There are a variety of factors that impact the cost of letters of credit from commercial banks and Export Credit Insurance from EXIM. In comparing these two alternatives, U.S. exporters should understand what these factors are and how they influence costs.

The key factors that affect letter of credit fees an exporter may incur are the country of the foreign buyer’s bank (issuing bank), the dollar amount of the letter of the credit, and the term (sight or usance/deferred). In addition to these, a significant fee driver is whether the letter of credit is confirmed or unconfirmed.

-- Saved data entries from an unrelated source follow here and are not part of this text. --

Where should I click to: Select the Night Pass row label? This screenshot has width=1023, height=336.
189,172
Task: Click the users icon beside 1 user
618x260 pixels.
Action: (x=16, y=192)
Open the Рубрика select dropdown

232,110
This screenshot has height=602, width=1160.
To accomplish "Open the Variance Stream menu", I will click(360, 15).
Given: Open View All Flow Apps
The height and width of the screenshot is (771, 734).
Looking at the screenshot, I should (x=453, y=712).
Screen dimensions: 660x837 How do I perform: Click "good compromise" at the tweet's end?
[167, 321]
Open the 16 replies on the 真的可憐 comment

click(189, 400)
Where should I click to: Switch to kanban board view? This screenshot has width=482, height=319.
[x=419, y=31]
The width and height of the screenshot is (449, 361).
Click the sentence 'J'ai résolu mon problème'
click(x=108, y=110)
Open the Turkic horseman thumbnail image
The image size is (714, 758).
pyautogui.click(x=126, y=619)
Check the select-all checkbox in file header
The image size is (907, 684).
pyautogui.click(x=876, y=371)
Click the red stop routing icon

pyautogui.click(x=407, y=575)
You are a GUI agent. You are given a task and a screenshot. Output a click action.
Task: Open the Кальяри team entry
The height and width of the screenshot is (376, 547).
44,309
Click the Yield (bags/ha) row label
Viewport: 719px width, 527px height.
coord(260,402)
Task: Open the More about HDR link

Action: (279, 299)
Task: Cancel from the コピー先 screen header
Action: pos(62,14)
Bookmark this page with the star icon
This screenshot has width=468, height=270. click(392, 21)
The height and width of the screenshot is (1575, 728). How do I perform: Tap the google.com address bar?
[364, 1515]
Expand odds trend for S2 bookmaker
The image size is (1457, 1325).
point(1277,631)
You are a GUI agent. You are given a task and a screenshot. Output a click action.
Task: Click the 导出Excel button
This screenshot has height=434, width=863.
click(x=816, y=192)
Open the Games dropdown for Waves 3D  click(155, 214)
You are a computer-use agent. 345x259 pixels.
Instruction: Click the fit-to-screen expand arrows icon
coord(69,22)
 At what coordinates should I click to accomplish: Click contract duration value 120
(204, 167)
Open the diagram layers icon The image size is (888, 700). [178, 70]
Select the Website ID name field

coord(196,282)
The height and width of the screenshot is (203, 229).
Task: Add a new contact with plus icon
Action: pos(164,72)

To recap an earlier blog post, unconfirmed letters of credit are less expensive to U.S. exporters than confirmed ones because nonpayment risk completely hinges on the foreign buyer’s bank. Confirmed letters of credit, while more expensive, afford less risk to U.S. exporters because an additional bank (typically the U.S. negotiating bank) steps in to accept the nonpayment risk of the foreign buyer’s bank on behalf of the exporter. In confirmed letters of credit, the credit worthiness of the foreign buyer’s bank is a major fee factor.

The main fee drivers in EXIM’s Export Credit Insurance (ECI) are outlined in the Qualifications and Costs brochure. They include the destination country being invoiced, the invoice amount, and the terms, such as 60 days or 90 days. Another fee driver is whether a policy covers multiple foreign buyers or only one. U.S. exporters can obtain a rough estimate of insurance premiums through EXIM’s non-binding fee calculator

EXIM is open in over 180 countries, has no minimum transaction size requirements, and provides coverage that is backed by the full faith and credit of the U.S. government. Schedule a free consultation with an EXIM trade finance specialist to learn more.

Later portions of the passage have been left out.